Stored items
_____

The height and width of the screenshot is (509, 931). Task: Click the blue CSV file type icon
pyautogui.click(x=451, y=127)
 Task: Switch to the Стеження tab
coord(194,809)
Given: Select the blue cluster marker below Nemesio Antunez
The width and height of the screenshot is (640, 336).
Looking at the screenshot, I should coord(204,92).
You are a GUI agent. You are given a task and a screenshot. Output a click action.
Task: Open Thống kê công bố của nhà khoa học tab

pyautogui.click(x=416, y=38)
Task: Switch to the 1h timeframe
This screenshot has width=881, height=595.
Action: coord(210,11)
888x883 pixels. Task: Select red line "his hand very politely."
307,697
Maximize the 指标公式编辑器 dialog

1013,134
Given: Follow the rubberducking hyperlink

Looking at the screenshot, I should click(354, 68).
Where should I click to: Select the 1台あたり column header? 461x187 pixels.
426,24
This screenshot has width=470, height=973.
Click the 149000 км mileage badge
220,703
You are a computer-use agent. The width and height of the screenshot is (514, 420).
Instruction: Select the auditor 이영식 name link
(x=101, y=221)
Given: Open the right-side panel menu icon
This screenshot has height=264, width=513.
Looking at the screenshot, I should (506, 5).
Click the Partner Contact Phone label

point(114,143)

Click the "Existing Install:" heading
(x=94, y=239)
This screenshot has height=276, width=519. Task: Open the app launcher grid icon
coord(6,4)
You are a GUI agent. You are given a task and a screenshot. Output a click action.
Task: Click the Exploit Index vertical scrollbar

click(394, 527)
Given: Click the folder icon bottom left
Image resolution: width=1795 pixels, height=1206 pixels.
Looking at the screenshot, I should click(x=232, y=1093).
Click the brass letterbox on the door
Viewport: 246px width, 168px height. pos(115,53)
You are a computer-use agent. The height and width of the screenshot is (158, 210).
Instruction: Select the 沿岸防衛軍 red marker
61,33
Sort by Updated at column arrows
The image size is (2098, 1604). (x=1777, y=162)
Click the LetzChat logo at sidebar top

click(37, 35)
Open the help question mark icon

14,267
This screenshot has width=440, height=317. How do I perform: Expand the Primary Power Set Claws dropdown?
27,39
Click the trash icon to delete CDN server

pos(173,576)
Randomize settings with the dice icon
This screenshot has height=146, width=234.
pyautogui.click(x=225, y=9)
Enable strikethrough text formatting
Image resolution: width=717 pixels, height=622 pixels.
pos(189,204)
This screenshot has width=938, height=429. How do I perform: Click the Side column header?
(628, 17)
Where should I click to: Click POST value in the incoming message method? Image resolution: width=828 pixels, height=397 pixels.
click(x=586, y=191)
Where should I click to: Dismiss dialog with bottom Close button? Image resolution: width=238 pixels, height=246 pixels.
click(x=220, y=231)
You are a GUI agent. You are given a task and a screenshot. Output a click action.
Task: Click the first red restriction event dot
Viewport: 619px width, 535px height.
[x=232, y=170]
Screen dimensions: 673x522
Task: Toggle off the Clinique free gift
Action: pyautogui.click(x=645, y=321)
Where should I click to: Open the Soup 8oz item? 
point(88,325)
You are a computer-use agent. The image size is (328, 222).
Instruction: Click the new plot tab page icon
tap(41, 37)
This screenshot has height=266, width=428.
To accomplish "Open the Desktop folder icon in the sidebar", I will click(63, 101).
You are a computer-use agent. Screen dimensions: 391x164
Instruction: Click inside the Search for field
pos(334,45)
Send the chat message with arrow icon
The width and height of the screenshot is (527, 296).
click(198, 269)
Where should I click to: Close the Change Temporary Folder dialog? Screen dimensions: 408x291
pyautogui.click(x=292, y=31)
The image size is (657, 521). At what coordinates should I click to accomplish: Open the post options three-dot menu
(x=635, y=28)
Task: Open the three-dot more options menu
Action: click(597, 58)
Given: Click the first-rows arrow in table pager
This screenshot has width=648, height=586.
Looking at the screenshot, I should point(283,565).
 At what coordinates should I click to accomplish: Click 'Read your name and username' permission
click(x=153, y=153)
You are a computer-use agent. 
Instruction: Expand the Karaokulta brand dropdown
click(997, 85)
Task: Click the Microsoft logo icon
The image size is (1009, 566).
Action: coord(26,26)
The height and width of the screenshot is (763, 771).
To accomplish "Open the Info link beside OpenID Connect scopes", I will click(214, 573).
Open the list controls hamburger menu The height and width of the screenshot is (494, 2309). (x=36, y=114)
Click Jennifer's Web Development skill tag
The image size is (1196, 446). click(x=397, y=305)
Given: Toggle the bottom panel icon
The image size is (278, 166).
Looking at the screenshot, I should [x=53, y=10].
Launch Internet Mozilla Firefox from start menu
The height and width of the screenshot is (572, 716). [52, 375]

_____

WHAT TO WORK ON:
Could you restate word for word the lines above, from the one that contains "This screenshot has width=648, height=586." through the one that contains "Open the list", and no others?

EXPECTED ANSWER:
This screenshot has width=648, height=586.
Looking at the screenshot, I should point(283,565).
 At what coordinates should I click to accomplish: Click 'Read your name and username' permission
click(x=153, y=153)
You are a computer-use agent. 
Instruction: Expand the Karaokulta brand dropdown
click(997, 85)
Task: Click the Microsoft logo icon
The image size is (1009, 566).
Action: coord(26,26)
The height and width of the screenshot is (763, 771).
To accomplish "Open the Info link beside OpenID Connect scopes", I will click(214, 573).
Open the list controls hamburger menu The height and width of the screenshot is (494, 2309). (x=36, y=114)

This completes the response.